[WHAT TO PRODUCE]
Rewrite all of the material below, changing "Identify the location of" to "Find the position of" everywhere it occurs and keeping everything else identical.

[DATA FOR REVIEW]
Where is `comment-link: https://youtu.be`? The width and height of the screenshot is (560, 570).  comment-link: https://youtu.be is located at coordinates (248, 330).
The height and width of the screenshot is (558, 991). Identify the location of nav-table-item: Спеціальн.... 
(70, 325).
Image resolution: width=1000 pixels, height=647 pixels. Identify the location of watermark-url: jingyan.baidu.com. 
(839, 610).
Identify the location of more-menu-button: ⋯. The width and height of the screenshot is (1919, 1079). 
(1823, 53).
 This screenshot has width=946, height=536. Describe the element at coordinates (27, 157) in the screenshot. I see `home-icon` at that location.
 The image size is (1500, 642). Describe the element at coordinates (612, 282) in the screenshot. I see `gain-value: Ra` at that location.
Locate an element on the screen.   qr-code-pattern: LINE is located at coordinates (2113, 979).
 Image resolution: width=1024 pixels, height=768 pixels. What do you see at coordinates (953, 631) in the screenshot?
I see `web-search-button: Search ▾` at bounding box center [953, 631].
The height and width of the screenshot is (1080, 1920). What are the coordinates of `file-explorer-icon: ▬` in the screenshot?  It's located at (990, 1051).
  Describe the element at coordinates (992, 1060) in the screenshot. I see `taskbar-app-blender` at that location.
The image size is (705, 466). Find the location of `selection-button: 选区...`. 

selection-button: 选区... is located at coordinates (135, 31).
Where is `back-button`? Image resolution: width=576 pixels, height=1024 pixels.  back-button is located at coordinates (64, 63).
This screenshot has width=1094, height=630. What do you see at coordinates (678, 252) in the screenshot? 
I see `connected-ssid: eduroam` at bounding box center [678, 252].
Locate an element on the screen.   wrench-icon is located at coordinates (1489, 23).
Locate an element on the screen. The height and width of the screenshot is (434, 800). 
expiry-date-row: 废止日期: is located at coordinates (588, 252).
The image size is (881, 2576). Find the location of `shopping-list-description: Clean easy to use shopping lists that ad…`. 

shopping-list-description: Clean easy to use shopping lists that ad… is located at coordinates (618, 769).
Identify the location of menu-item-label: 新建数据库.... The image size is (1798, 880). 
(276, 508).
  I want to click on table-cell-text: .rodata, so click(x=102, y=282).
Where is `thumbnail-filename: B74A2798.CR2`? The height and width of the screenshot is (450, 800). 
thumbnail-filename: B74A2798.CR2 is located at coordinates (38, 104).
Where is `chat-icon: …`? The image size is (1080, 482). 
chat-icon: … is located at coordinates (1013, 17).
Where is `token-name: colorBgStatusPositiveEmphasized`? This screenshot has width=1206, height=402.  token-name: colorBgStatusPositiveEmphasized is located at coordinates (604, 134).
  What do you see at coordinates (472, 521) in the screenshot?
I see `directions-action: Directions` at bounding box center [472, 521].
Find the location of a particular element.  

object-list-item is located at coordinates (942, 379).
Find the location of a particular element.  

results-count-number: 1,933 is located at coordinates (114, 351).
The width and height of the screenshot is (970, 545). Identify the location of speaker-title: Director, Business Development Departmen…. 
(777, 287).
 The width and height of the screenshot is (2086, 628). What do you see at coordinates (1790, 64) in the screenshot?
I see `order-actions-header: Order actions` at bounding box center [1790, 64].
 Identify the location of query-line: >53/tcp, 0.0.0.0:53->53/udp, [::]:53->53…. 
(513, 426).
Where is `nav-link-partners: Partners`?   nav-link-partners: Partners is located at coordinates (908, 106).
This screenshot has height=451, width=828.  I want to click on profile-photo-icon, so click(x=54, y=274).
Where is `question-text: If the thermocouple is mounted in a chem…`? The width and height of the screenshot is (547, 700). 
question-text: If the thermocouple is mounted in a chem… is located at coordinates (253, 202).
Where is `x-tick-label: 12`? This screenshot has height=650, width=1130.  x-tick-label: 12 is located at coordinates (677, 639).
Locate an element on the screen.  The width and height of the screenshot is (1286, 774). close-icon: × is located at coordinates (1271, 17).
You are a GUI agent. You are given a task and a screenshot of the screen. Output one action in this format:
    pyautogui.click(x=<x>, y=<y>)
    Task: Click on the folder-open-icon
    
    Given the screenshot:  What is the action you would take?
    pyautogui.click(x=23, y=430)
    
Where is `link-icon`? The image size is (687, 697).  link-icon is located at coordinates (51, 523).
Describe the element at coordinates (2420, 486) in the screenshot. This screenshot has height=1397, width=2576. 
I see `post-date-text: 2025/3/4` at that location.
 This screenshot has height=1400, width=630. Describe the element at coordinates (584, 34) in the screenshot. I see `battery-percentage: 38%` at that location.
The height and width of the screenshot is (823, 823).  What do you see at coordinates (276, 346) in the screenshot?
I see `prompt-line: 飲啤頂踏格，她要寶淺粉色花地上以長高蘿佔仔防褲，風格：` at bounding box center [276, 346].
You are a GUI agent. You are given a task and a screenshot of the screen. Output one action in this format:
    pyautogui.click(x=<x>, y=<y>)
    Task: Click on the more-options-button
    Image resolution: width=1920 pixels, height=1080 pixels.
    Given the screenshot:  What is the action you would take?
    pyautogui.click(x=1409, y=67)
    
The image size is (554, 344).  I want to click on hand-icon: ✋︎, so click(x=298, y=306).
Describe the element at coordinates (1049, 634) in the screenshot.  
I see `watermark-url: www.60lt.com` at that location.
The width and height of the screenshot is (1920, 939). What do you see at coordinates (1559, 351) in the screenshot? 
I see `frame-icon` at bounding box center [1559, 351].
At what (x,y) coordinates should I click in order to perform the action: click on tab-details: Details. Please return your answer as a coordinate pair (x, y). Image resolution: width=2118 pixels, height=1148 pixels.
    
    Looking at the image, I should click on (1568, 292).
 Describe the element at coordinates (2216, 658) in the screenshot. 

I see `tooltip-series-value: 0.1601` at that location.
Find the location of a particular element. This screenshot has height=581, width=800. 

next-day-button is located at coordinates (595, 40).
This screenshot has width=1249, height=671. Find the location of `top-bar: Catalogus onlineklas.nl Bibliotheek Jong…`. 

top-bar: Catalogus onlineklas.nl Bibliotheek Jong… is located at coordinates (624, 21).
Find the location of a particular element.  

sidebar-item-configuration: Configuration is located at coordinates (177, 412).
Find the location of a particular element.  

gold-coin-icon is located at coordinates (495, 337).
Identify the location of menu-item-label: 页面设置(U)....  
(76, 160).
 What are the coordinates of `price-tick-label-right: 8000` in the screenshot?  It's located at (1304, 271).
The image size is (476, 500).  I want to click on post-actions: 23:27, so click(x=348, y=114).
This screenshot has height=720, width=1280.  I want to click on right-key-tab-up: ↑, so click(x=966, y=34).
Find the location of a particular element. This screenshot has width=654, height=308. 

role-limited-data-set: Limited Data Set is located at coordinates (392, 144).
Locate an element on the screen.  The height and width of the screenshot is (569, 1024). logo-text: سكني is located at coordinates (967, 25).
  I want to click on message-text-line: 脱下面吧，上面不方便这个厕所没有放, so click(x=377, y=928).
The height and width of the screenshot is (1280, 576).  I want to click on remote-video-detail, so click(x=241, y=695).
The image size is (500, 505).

[WRITTEN SOLUTION]
Where is `comment-link: https://youtu.be`? The width and height of the screenshot is (560, 570).  comment-link: https://youtu.be is located at coordinates (248, 330).
The height and width of the screenshot is (558, 991). Find the position of nav-table-item: Спеціальн.... 
(70, 325).
Image resolution: width=1000 pixels, height=647 pixels. Find the position of watermark-url: jingyan.baidu.com. 
(839, 610).
Find the position of more-menu-button: ⋯. The width and height of the screenshot is (1919, 1079). 
(1823, 53).
 This screenshot has width=946, height=536. Describe the element at coordinates (27, 157) in the screenshot. I see `home-icon` at that location.
 The image size is (1500, 642). Describe the element at coordinates (612, 282) in the screenshot. I see `gain-value: Ra` at that location.
Locate an element on the screen.   qr-code-pattern: LINE is located at coordinates (2113, 979).
 Image resolution: width=1024 pixels, height=768 pixels. What do you see at coordinates (953, 631) in the screenshot?
I see `web-search-button: Search ▾` at bounding box center [953, 631].
The height and width of the screenshot is (1080, 1920). What are the coordinates of `file-explorer-icon: ▬` in the screenshot?  It's located at (990, 1051).
  Describe the element at coordinates (992, 1060) in the screenshot. I see `taskbar-app-blender` at that location.
The image size is (705, 466). Find the location of `selection-button: 选区...`. 

selection-button: 选区... is located at coordinates (135, 31).
Where is `back-button`? Image resolution: width=576 pixels, height=1024 pixels.  back-button is located at coordinates (64, 63).
This screenshot has width=1094, height=630. What do you see at coordinates (678, 252) in the screenshot? 
I see `connected-ssid: eduroam` at bounding box center [678, 252].
Locate an element on the screen.   wrench-icon is located at coordinates (1489, 23).
Locate an element on the screen. The height and width of the screenshot is (434, 800). 
expiry-date-row: 废止日期: is located at coordinates (588, 252).
The image size is (881, 2576). Find the location of `shopping-list-description: Clean easy to use shopping lists that ad…`. 

shopping-list-description: Clean easy to use shopping lists that ad… is located at coordinates (618, 769).
Find the position of menu-item-label: 新建数据库.... The image size is (1798, 880). 
(276, 508).
  I want to click on table-cell-text: .rodata, so click(x=102, y=282).
Where is `thumbnail-filename: B74A2798.CR2`? The height and width of the screenshot is (450, 800). 
thumbnail-filename: B74A2798.CR2 is located at coordinates (38, 104).
Where is `chat-icon: …`? The image size is (1080, 482). 
chat-icon: … is located at coordinates (1013, 17).
Where is `token-name: colorBgStatusPositiveEmphasized`? This screenshot has width=1206, height=402.  token-name: colorBgStatusPositiveEmphasized is located at coordinates (604, 134).
  What do you see at coordinates (472, 521) in the screenshot?
I see `directions-action: Directions` at bounding box center [472, 521].
Find the location of a particular element.  

object-list-item is located at coordinates (942, 379).
Find the location of a particular element.  

results-count-number: 1,933 is located at coordinates (114, 351).
The width and height of the screenshot is (970, 545). Find the position of speaker-title: Director, Business Development Departmen…. 
(777, 287).
 The width and height of the screenshot is (2086, 628). What do you see at coordinates (1790, 64) in the screenshot?
I see `order-actions-header: Order actions` at bounding box center [1790, 64].
 Find the position of query-line: >53/tcp, 0.0.0.0:53->53/udp, [::]:53->53…. 
(513, 426).
Where is `nav-link-partners: Partners`?   nav-link-partners: Partners is located at coordinates (908, 106).
This screenshot has height=451, width=828.  I want to click on profile-photo-icon, so click(x=54, y=274).
Where is `question-text: If the thermocouple is mounted in a chem…`? The width and height of the screenshot is (547, 700). 
question-text: If the thermocouple is mounted in a chem… is located at coordinates (253, 202).
Where is `x-tick-label: 12`? This screenshot has height=650, width=1130.  x-tick-label: 12 is located at coordinates (677, 639).
Locate an element on the screen.  The width and height of the screenshot is (1286, 774). close-icon: × is located at coordinates (1271, 17).
You are a GUI agent. You are given a task and a screenshot of the screen. Output one action in this format:
    pyautogui.click(x=<x>, y=<y>)
    Task: Click on the folder-open-icon
    
    Given the screenshot:  What is the action you would take?
    pyautogui.click(x=23, y=430)
    
Where is `link-icon`? The image size is (687, 697).  link-icon is located at coordinates (51, 523).
Describe the element at coordinates (2420, 486) in the screenshot. This screenshot has height=1397, width=2576. 
I see `post-date-text: 2025/3/4` at that location.
 This screenshot has height=1400, width=630. Describe the element at coordinates (584, 34) in the screenshot. I see `battery-percentage: 38%` at that location.
The height and width of the screenshot is (823, 823).  What do you see at coordinates (276, 346) in the screenshot?
I see `prompt-line: 飲啤頂踏格，她要寶淺粉色花地上以長高蘿佔仔防褲，風格：` at bounding box center [276, 346].
You are a GUI agent. You are given a task and a screenshot of the screen. Output one action in this format:
    pyautogui.click(x=<x>, y=<y>)
    Task: Click on the more-options-button
    Image resolution: width=1920 pixels, height=1080 pixels.
    Given the screenshot:  What is the action you would take?
    pyautogui.click(x=1409, y=67)
    
The image size is (554, 344).  I want to click on hand-icon: ✋︎, so click(x=298, y=306).
Describe the element at coordinates (1049, 634) in the screenshot.  
I see `watermark-url: www.60lt.com` at that location.
The width and height of the screenshot is (1920, 939). What do you see at coordinates (1559, 351) in the screenshot? 
I see `frame-icon` at bounding box center [1559, 351].
At what (x,y) coordinates should I click in order to perform the action: click on tab-details: Details. Please return your answer as a coordinate pair (x, y). Image resolution: width=2118 pixels, height=1148 pixels.
    
    Looking at the image, I should click on (1568, 292).
 Describe the element at coordinates (2216, 658) in the screenshot. 

I see `tooltip-series-value: 0.1601` at that location.
Find the location of a particular element. This screenshot has height=581, width=800. 

next-day-button is located at coordinates (595, 40).
This screenshot has width=1249, height=671. Find the location of `top-bar: Catalogus onlineklas.nl Bibliotheek Jong…`. 

top-bar: Catalogus onlineklas.nl Bibliotheek Jong… is located at coordinates (624, 21).
Find the location of a particular element.  

sidebar-item-configuration: Configuration is located at coordinates (177, 412).
Find the location of a particular element.  

gold-coin-icon is located at coordinates (495, 337).
Find the position of menu-item-label: 页面设置(U)....  
(76, 160).
 What are the coordinates of `price-tick-label-right: 8000` in the screenshot?  It's located at (1304, 271).
The image size is (476, 500).  I want to click on post-actions: 23:27, so click(x=348, y=114).
This screenshot has height=720, width=1280.  I want to click on right-key-tab-up: ↑, so click(x=966, y=34).
Find the location of a particular element. This screenshot has width=654, height=308. 

role-limited-data-set: Limited Data Set is located at coordinates (392, 144).
Locate an element on the screen.  The height and width of the screenshot is (569, 1024). logo-text: سكني is located at coordinates (967, 25).
  I want to click on message-text-line: 脱下面吧，上面不方便这个厕所没有放, so click(x=377, y=928).
The height and width of the screenshot is (1280, 576).  I want to click on remote-video-detail, so click(x=241, y=695).
The image size is (500, 505).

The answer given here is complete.